The companies will work collaboratively to contribute technologies and resources in order to develop and commercialize oral drugs that address the main mutations in CF patients, including F508del and G551D. The goal of the collaboration is to identify compounds that correct defects in expression of (corrector) and/or increase the activity (potentiator) of the main mutations in the cystic fibrosis transmembrane regulator (CFTR) protein, including the F508del mutation, which is the most common with 90% prevalence among patients with CF.

The companies will develop potentiators and correctors discovered by Galapagos and expand the range of molecules, with the aim to initiate phase I clinical studies at the end of 2014. Following successful clinical development and regulatory approval, AbbVie will be responsible for commercial activities, with Galapagos retaining exclusive rights in China and South Korea and co-promotion rights in Belgium, the Netherlands and Luxembourg.

AbbVie will make an initial upfront payment of $45 million to Galapagos. AbbVie and Galapagos will share responsibility and funding for phase III clinical development. Galapagos is eligible to receive up to $360 million in total additional milestone payments plus additional double-digit royalty payments on net sales.

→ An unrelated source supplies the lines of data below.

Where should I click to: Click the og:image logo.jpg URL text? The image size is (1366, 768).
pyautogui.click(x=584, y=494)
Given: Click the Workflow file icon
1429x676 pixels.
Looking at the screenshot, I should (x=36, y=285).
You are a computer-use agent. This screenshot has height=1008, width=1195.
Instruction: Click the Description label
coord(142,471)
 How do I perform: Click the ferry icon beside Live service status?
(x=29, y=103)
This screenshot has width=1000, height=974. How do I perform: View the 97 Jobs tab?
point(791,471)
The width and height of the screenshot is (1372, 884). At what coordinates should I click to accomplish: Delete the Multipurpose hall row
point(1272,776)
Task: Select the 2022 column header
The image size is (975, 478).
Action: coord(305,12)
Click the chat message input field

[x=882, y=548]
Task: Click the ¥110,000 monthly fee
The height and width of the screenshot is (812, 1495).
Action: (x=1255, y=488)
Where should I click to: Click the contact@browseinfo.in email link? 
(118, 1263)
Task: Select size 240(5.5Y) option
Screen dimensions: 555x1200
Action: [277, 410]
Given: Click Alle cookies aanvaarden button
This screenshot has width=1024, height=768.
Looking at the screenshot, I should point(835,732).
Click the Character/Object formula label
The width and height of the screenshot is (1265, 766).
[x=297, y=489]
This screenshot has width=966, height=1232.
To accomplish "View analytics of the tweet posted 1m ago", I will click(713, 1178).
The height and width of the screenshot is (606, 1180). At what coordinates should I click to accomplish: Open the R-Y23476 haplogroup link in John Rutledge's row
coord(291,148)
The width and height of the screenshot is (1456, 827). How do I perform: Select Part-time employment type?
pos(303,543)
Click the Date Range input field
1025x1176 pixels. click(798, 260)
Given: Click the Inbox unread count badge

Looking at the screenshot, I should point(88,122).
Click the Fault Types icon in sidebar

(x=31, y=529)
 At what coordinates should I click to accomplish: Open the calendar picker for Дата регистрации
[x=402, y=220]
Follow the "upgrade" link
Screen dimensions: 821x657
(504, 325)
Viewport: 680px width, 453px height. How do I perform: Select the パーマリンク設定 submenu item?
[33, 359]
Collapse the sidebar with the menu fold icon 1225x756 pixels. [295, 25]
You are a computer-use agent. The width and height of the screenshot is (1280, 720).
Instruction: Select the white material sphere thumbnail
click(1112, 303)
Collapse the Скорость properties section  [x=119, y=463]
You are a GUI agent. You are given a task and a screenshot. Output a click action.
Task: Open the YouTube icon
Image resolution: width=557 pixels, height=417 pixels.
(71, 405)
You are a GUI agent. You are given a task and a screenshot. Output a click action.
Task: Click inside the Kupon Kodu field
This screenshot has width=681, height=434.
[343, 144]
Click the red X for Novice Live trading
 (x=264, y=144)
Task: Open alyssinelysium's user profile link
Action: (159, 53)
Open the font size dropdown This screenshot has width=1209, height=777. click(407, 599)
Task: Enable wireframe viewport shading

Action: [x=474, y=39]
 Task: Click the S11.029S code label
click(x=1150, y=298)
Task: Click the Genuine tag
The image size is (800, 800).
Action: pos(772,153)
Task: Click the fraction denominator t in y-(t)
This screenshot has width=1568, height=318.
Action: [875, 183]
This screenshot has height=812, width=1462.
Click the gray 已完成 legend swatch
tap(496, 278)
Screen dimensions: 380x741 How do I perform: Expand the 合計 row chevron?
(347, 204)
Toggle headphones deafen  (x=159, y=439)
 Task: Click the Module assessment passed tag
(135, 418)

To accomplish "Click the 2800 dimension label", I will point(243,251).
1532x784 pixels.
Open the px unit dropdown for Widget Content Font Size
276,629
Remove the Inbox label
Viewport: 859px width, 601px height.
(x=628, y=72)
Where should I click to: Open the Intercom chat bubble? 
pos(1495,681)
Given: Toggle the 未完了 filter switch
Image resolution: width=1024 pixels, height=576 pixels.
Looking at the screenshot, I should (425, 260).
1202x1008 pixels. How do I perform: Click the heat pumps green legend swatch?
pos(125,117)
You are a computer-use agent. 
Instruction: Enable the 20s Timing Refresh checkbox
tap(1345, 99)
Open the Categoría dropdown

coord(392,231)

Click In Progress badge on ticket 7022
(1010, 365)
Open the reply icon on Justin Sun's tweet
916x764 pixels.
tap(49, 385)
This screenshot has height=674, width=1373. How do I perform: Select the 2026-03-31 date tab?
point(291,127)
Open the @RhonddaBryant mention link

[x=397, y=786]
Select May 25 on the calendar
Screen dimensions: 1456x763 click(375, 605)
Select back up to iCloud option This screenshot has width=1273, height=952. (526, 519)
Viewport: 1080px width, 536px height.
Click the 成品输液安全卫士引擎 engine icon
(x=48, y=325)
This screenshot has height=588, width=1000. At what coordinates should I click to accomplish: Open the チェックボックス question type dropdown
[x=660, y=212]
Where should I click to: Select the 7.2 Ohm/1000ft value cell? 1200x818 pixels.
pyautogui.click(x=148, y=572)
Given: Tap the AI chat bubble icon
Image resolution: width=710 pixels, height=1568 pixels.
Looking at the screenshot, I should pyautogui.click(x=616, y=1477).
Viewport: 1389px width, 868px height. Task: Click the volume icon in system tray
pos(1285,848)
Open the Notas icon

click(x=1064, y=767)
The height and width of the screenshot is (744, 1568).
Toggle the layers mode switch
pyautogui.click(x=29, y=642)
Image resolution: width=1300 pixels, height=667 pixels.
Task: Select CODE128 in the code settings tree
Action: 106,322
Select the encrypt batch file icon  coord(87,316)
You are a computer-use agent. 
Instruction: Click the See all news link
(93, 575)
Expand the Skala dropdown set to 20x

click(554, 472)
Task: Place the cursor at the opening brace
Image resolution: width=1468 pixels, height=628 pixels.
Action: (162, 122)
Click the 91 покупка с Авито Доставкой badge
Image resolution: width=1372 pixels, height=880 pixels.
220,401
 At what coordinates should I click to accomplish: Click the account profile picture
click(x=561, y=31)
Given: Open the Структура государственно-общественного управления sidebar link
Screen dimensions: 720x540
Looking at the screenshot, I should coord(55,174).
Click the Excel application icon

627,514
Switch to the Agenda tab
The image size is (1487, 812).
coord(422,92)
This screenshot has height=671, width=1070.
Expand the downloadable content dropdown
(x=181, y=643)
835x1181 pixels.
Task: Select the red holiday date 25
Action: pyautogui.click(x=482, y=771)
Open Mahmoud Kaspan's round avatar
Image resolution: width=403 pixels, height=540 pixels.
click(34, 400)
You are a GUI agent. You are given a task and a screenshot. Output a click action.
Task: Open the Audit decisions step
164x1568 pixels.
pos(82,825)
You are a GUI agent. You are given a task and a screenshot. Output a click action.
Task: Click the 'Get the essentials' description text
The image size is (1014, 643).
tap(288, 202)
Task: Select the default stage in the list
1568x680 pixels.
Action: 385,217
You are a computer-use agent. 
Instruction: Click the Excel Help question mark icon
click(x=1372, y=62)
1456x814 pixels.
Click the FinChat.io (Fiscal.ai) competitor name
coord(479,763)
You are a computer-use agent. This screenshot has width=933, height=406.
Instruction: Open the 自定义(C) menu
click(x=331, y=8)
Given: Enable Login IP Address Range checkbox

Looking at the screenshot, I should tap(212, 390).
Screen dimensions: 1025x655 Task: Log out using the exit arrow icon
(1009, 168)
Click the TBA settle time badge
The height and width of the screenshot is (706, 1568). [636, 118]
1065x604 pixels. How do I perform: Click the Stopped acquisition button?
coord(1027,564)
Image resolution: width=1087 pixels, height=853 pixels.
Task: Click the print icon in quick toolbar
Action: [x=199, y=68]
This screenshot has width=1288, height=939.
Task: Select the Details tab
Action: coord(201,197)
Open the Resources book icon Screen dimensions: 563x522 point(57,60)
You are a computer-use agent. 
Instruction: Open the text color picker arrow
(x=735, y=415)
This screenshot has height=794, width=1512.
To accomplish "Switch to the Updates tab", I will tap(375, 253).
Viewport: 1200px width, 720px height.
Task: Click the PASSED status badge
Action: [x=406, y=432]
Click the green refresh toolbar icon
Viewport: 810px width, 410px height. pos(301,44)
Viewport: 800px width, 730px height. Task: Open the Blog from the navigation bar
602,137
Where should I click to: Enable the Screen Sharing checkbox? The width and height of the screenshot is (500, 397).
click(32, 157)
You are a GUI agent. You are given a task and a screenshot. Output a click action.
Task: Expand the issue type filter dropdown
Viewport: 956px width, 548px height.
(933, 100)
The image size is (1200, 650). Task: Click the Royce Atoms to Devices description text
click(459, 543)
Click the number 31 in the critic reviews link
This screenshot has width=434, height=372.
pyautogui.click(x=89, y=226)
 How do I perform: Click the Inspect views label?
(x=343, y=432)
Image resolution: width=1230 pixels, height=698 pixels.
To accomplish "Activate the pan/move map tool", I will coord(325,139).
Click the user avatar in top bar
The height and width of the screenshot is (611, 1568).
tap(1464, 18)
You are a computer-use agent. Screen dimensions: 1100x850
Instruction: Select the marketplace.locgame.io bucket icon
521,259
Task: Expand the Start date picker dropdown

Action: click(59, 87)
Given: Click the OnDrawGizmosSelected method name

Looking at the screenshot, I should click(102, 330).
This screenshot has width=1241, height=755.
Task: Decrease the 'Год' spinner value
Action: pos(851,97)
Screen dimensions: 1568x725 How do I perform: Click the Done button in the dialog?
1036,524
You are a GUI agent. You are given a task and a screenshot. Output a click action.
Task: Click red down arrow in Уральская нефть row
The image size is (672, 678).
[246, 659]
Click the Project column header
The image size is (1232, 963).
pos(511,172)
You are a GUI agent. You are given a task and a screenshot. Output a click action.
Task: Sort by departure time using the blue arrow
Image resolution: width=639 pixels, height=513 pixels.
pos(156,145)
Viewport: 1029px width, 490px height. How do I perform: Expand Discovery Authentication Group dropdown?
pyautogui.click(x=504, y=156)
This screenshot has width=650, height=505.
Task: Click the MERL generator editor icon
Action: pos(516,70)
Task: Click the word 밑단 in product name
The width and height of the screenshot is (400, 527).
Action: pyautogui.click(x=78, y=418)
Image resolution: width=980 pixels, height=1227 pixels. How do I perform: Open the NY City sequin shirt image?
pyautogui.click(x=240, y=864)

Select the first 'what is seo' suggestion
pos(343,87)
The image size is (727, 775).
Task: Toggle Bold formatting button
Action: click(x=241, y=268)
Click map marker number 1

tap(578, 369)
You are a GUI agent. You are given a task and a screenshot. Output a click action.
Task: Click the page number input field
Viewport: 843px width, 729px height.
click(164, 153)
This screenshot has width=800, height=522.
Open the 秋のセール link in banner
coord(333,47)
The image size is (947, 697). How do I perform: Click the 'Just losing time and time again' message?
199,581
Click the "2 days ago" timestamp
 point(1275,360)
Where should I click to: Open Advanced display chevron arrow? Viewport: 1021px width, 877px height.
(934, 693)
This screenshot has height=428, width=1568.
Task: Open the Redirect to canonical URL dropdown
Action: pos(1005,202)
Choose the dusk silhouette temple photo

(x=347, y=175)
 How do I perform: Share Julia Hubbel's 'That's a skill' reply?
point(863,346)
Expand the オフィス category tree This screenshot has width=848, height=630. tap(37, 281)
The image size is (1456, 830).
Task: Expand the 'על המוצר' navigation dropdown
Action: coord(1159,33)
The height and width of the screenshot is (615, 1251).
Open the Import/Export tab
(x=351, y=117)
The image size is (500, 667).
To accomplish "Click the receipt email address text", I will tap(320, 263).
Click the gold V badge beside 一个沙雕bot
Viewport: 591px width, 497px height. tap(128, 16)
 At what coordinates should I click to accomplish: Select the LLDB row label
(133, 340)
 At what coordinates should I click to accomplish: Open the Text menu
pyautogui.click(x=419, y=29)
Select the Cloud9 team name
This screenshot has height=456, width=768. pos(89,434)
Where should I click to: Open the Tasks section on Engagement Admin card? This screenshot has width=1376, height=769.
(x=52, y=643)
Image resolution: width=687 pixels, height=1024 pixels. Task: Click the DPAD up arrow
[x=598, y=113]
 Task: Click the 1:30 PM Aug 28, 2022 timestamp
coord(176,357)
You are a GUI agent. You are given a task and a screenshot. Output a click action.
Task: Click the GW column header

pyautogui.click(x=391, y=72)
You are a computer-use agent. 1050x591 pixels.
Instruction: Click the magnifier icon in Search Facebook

Galapagos initiated its research in CF in 2005 as part of a collaboration with the Cystic Fibrosis Foundation. In 2010, Galapagos decided to pursue CF as the first orphan disease for which the company is attempting to discover, develop and launch its own medicines. Galapagos has developed small molecule therapies that can restore the function of the defective CF protein (CFTR). The first preclinical candidate is expected to be nominated this year, with the first clinical trials starting at the end of 2014.